[Saved entries]
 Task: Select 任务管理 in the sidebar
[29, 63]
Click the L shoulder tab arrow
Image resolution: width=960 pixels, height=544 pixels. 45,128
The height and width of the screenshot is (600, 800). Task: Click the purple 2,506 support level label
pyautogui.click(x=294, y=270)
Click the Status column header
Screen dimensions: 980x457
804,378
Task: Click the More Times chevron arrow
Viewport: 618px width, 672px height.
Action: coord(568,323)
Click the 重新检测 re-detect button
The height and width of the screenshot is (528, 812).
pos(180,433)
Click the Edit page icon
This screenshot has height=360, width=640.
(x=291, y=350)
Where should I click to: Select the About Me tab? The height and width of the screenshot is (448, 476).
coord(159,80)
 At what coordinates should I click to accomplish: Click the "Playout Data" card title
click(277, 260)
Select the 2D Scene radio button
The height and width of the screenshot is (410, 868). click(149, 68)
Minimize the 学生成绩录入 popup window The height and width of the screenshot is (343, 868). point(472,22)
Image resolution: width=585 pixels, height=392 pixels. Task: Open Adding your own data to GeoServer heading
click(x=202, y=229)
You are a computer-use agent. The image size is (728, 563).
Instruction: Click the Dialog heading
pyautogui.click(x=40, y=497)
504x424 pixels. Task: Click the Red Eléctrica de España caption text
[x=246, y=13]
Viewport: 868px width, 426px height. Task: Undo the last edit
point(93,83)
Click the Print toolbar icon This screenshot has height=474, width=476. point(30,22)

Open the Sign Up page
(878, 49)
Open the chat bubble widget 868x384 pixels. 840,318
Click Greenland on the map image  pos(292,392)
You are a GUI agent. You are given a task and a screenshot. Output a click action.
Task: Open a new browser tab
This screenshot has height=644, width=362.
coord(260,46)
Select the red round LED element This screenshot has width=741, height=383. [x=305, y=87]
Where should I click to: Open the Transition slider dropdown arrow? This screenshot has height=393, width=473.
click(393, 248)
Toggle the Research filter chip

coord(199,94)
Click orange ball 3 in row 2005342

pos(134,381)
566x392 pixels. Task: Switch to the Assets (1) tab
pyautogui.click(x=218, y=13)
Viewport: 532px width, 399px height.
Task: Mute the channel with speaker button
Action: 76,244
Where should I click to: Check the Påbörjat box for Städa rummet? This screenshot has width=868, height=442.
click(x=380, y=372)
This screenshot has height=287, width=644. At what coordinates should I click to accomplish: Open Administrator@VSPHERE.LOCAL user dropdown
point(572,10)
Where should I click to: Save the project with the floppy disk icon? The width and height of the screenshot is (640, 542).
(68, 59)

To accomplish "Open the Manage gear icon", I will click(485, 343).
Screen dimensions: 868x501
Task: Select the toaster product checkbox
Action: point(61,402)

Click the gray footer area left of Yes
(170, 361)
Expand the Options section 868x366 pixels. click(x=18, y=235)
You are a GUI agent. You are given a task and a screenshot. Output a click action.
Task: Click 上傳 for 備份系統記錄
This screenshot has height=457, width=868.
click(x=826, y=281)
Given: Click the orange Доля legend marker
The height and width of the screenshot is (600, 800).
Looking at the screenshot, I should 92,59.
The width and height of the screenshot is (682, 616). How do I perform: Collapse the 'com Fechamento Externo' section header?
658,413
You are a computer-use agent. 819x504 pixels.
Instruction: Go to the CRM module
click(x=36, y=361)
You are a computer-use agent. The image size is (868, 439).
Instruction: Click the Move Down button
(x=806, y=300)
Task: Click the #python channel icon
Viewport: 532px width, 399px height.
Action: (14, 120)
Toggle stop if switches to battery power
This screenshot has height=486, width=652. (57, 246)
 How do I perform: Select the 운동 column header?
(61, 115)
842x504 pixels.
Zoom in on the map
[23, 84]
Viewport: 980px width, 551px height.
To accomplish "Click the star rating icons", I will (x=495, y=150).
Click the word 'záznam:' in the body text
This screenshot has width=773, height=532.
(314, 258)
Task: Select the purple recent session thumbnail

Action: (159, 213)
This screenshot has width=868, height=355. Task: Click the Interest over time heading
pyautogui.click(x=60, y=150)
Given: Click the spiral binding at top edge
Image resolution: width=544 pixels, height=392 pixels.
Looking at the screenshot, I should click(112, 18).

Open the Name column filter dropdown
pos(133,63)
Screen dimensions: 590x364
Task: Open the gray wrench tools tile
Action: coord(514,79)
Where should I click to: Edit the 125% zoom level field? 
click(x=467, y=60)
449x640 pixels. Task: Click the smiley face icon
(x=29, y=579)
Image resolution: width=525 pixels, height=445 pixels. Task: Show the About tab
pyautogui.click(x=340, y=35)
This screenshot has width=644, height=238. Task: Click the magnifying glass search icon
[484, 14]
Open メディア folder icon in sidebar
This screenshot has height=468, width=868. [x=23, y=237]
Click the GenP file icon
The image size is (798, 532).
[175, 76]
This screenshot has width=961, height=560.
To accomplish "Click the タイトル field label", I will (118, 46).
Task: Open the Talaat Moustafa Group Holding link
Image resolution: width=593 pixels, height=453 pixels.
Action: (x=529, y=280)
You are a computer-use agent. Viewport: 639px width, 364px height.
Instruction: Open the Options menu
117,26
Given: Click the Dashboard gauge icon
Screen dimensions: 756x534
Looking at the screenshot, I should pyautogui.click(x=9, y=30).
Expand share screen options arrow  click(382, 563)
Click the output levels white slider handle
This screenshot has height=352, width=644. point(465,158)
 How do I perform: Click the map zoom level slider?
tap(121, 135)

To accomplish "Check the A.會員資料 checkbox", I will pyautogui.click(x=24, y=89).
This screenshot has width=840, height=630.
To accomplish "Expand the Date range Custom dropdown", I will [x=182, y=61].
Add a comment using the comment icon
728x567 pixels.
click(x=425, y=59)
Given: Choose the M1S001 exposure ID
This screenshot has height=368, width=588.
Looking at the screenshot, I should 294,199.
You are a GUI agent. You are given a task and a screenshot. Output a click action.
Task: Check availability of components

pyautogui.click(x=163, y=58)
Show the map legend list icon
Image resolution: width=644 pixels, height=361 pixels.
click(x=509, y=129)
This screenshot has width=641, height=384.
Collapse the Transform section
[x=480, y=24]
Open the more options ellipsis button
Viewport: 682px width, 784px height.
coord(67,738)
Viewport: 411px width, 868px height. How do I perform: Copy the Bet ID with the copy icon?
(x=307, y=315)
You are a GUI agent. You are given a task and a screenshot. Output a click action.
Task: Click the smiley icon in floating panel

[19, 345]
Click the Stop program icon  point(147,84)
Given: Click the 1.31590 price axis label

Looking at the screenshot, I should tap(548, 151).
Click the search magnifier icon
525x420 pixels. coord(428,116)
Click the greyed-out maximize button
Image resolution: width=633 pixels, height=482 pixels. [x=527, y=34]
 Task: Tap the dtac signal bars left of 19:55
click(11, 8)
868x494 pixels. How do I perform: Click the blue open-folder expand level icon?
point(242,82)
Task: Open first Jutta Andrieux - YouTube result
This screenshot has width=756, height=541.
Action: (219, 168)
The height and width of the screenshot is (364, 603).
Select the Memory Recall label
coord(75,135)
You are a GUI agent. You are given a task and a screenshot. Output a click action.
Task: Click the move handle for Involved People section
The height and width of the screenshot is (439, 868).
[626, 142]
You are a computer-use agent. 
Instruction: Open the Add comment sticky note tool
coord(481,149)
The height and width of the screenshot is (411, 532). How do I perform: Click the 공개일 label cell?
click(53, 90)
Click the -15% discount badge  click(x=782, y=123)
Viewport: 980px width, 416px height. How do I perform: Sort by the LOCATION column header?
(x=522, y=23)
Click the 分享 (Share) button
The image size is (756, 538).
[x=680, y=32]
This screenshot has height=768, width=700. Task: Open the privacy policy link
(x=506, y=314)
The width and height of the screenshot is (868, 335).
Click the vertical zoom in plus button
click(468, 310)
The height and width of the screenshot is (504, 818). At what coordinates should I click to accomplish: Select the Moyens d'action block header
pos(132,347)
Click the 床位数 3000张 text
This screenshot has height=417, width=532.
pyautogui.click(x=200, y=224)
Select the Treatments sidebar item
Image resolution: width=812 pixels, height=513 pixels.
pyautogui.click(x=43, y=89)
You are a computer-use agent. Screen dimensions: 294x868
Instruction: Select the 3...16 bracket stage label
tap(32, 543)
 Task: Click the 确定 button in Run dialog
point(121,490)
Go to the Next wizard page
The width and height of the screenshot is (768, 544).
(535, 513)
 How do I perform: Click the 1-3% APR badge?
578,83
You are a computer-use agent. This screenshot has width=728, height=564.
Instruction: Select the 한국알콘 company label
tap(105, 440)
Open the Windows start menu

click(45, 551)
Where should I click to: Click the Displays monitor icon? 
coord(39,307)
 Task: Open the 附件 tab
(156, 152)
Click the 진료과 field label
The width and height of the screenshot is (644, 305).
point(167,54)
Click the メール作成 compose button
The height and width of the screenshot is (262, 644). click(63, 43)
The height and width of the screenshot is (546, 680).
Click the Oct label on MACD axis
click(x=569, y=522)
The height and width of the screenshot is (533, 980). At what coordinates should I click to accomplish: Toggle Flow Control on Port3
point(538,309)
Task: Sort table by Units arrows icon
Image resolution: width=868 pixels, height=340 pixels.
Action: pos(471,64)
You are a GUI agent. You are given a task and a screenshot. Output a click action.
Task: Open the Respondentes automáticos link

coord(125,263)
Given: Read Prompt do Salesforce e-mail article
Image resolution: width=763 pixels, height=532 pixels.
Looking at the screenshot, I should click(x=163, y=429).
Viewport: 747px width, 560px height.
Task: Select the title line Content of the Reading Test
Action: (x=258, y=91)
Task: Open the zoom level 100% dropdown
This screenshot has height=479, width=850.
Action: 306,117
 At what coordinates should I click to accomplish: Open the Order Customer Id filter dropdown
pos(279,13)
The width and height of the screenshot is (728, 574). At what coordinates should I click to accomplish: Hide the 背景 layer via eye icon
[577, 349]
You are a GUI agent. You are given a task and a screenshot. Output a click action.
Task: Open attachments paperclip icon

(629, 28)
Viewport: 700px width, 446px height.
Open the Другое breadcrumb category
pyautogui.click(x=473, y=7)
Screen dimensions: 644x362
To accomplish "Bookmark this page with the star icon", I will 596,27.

| TASK DETAILS |
The lines to copy run from the first line of the entries to the line containing "Click Greenland on"; copy them exactly and output nothing else.

| ANSWER SPACE |
 Task: Select 任务管理 in the sidebar
[29, 63]
Click the L shoulder tab arrow
Image resolution: width=960 pixels, height=544 pixels. 45,128
The height and width of the screenshot is (600, 800). Task: Click the purple 2,506 support level label
pyautogui.click(x=294, y=270)
Click the Status column header
Screen dimensions: 980x457
804,378
Task: Click the More Times chevron arrow
Viewport: 618px width, 672px height.
Action: coord(568,323)
Click the 重新检测 re-detect button
The height and width of the screenshot is (528, 812).
pos(180,433)
Click the Edit page icon
This screenshot has height=360, width=640.
(x=291, y=350)
Where should I click to: Select the About Me tab? The height and width of the screenshot is (448, 476).
coord(159,80)
 At what coordinates should I click to accomplish: Click the "Playout Data" card title
click(277, 260)
Select the 2D Scene radio button
The height and width of the screenshot is (410, 868). click(149, 68)
Minimize the 学生成绩录入 popup window The height and width of the screenshot is (343, 868). point(472,22)
Image resolution: width=585 pixels, height=392 pixels. Task: Open Adding your own data to GeoServer heading
click(x=202, y=229)
You are a computer-use agent. The image size is (728, 563).
Instruction: Click the Dialog heading
pyautogui.click(x=40, y=497)
504x424 pixels. Task: Click the Red Eléctrica de España caption text
[x=246, y=13]
Viewport: 868px width, 426px height. Task: Undo the last edit
point(93,83)
Click the Print toolbar icon This screenshot has height=474, width=476. point(30,22)

Open the Sign Up page
(878, 49)
Open the chat bubble widget 868x384 pixels. 840,318
Click Greenland on the map image  pos(292,392)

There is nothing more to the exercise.